The pope explained that the Catholic Church has a particular responsibility to ensure the protection of every individual human life, which in itself is unrepeatable and of inestimable value.

"The defense of life for the Church is not an ideology," he said. "Every human being is called by God to enjoy the fullness of life; and being entrusted to the maternal concern of the Church, every threat to dignity and human life cannot fail to affect its heart."

"Beyond emergencies, such as the one we are experiencing, it is a question of acting on a cultural and educational level to transmit to future generations the attitude of solidarity," he said.

In his televised Wednesday audience delivered from the library of the Vatican's Apostolic Palace, Pope Francis praised the "silent testimony" of many people who are witnesses to this "Gospel of Life" by serving the sick, the elderly, and those who are lonely and poor.

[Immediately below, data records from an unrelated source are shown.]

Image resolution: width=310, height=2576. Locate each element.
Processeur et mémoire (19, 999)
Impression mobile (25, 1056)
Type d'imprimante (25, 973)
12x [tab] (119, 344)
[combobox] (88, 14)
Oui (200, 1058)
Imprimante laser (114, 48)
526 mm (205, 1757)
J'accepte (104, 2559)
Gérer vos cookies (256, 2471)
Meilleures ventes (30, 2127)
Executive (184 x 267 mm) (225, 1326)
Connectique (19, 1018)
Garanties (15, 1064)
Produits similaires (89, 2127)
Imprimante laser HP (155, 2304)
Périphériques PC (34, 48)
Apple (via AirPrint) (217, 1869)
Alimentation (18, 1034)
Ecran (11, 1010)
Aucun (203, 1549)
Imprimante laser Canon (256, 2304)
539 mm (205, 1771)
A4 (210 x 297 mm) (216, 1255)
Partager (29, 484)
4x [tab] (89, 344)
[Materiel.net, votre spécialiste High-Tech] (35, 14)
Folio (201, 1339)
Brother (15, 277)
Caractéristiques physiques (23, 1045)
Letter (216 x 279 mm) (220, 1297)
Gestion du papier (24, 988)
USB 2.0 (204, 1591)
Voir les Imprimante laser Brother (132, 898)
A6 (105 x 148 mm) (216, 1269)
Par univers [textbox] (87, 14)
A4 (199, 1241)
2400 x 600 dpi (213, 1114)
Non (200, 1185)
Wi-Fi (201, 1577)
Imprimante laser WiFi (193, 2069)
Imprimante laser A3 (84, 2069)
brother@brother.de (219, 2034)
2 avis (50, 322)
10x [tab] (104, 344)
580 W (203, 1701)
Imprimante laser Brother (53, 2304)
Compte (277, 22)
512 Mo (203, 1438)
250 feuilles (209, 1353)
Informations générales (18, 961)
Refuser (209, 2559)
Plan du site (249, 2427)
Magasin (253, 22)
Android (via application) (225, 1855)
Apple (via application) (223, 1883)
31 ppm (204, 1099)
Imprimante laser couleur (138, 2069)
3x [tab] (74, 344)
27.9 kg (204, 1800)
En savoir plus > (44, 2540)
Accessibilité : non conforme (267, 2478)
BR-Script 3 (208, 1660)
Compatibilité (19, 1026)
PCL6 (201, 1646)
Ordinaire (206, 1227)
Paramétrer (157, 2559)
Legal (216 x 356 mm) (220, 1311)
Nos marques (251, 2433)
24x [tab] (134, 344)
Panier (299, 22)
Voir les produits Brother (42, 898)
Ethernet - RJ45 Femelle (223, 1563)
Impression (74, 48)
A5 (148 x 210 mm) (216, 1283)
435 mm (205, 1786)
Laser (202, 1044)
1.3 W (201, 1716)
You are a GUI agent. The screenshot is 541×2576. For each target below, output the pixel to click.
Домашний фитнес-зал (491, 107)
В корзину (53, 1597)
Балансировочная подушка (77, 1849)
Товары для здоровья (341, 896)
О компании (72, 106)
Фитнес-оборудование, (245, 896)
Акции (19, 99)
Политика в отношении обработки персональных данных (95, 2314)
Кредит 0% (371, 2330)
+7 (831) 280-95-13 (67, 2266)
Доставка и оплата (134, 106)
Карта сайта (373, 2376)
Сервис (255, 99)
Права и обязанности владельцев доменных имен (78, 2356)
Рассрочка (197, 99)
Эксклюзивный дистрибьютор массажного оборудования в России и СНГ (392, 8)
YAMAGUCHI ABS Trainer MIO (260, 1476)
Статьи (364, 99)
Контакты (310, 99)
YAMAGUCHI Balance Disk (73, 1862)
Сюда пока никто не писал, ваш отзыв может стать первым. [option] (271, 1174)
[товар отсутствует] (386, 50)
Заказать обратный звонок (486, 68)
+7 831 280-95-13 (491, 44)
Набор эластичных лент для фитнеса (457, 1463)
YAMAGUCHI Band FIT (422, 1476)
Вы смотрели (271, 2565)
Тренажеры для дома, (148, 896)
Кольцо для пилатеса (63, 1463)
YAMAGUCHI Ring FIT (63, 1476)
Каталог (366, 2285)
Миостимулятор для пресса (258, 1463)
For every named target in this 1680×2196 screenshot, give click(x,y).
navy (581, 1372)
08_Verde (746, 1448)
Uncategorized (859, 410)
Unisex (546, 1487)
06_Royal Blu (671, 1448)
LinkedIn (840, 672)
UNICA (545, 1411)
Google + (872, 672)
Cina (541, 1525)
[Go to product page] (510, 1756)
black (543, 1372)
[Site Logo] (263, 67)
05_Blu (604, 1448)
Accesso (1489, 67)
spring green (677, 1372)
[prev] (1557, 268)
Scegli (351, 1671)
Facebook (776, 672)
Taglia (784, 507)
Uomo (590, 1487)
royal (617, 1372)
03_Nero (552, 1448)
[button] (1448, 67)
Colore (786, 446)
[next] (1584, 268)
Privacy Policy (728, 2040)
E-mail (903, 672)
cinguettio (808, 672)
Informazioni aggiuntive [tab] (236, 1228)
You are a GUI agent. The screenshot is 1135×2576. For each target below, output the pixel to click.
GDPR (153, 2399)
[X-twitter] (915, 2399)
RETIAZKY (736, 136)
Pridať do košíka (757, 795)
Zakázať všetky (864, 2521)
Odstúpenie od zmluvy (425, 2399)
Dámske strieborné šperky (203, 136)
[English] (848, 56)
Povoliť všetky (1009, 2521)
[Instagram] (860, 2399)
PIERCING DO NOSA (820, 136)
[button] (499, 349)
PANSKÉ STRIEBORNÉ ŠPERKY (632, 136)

He said that their lives mirror the example given by the Blessed Virgin Mary, who went in haste to help her cousin Elizabeth after the Annunciation.

"Dear brothers and sisters, every human life, unique and unrepeatable, valid in itself, constitutes an inestimable value. This must always be announced again, with the courage of the word and the courage of actions," the pope said.

"Therefore, with St. John Paul II, who wrote this encyclical, with him I reaffirm with renewed conviction the appeal he made to all twenty-five years ago: 'Respect, defend, love and serve life, every life, every human life! Only on this path will you find justice, development, freedom, peace and happiness,'" Pope Francis said.